3rd Gen. Idaho Farmer Uses New Practices to Farm for the Future

Meet Scott. Scott is a third-generation farmer in Shelley, Idaho. His 3,500-acre farm grows crops such as potatoes and soft white winter wheat. Scott grew up on this farm and learned the trade from his father. He now manages 12-40 employees – including his four sons – who work on the farm.

Scott is a part of the Kellogg’s Origins™ Pacific Northwest Wheat Project, which launched in the summer of 2016. Through this program, Kellogg and Ardent Mills, a supplier to Kellogg, partnered with farmers in southeast Idaho and northern Utah to measure on-farm continuous improvement against key environmental metrics. Scott shared some of his thoughts on being part of this project.

Q: Tell us why you decided to join the Pacific Northwest Wheat Project: 
A: Farmers already are practicing various sustainable agriculture practices. We’re out on the land every day, and we are able to see small changes as they happen. So we’re always evaluating how the things we do impact the land and we’re looking for ways to improve growing conditions. The tools in this project give us a way to record our notes and learn from other farmers who are sharing their practices.

Q: Tell us about how you track continuous improvement through the project: 
A: It’s really about tracking our farming data to identify opportunities to improve over time. In addition, we get feedback from Kellogg and Ardent Mills, who compare my metrics to local and state benchmarks to make sure we’re being as efficient as possible and adopting best practices on the farm. We use a tool called the Field to Market Fieldprint® Calculator to input different metrics from our farm. The calculator comes from a group called Field to Market®  which is an alliance group aimed at improving productivity, environmental quality and farmer well-being across the agriculture supply-chain.

Q: What does sustainability mean to you?
A: To me, “sustainability” means being a better steward of the land. This means optimizing what we put into the farm to maximize crop yields. The focus is often different every year. For example, we’re monitoring our water usage a lot more than we used to. How it works in practice is: I use data from the US Bureau of Reclamation to estimate how much water I’ll need for specific crops over a specific period of time. Then I go out with a shovel a few times a week to check to how wet the soil is and to make sure we aren’t overwatering those fields. We are using our metrics to conserve water and take better care of our resources.
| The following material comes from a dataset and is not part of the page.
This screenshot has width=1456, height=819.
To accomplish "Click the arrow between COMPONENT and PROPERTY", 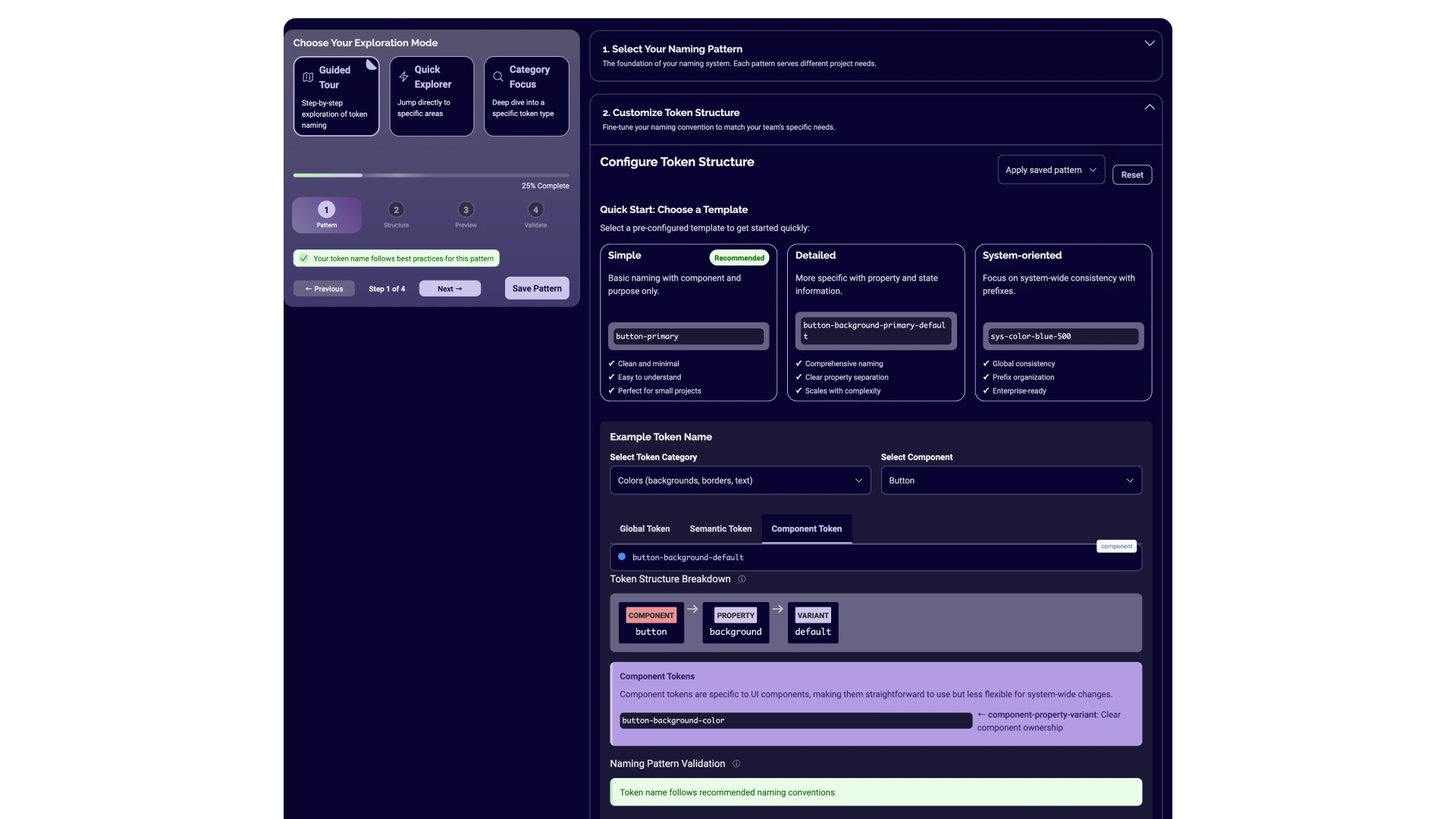I will (x=692, y=609).
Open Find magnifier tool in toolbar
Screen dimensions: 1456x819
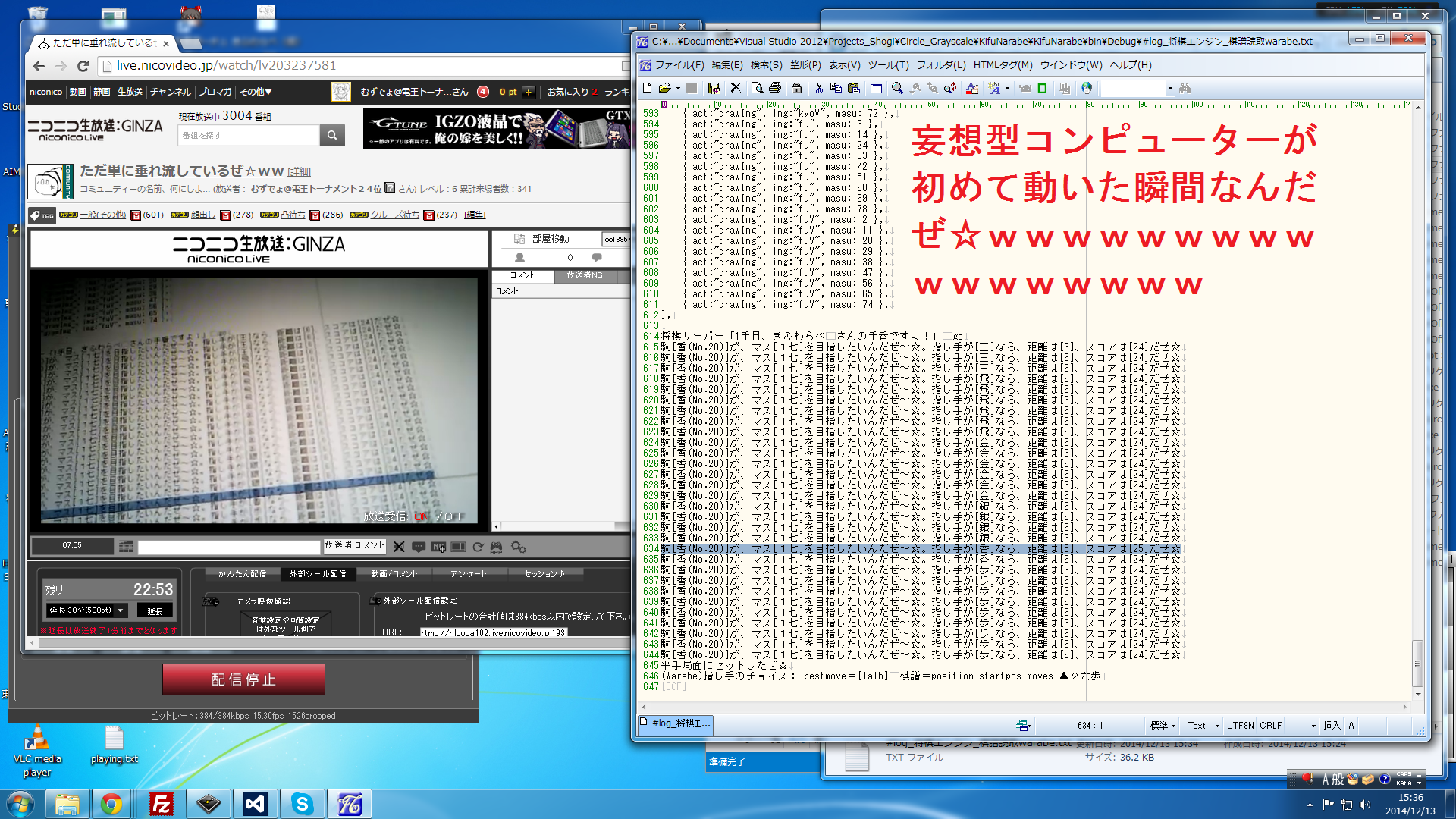(897, 88)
Q: You grew up on a farm. How is farming different now, and what do you want to see in the future? 
A: It was fun growing up on a farm. The whole family worked together and it was a lot quieter back then. Raising kids on the farm is a good family life. We have four sons and two daughters, and all four boys are working on the farm. The two oldest boys work full time with me on the farm. It’s different now, because we have these resources to share our practices around the country. But also, we need to know what works best in our region. Our local practices and historical knowledge is the best way to get started, but we have so many more education opportunities than we did a few generations ago.

Also, since expanding the size of my farm, I don’t get to do some of the things my dad would do on the farm like drive the tractor. I focus a lot on the marketing aspect. Not a lot of farmers want to or have the time to market their crops. But, we have to be part of all steps in the life of our crops – from seed to sale. And we take a lot of pride in that. I want to make sure that I’m being smart with the resources needed for farming, and that I’m getting the best harvest out of my farm.

There’s a lot of satisfaction in growing a good quality crop. Putting a seed in the ground and putting your heart into it – there’s nothing quite like it.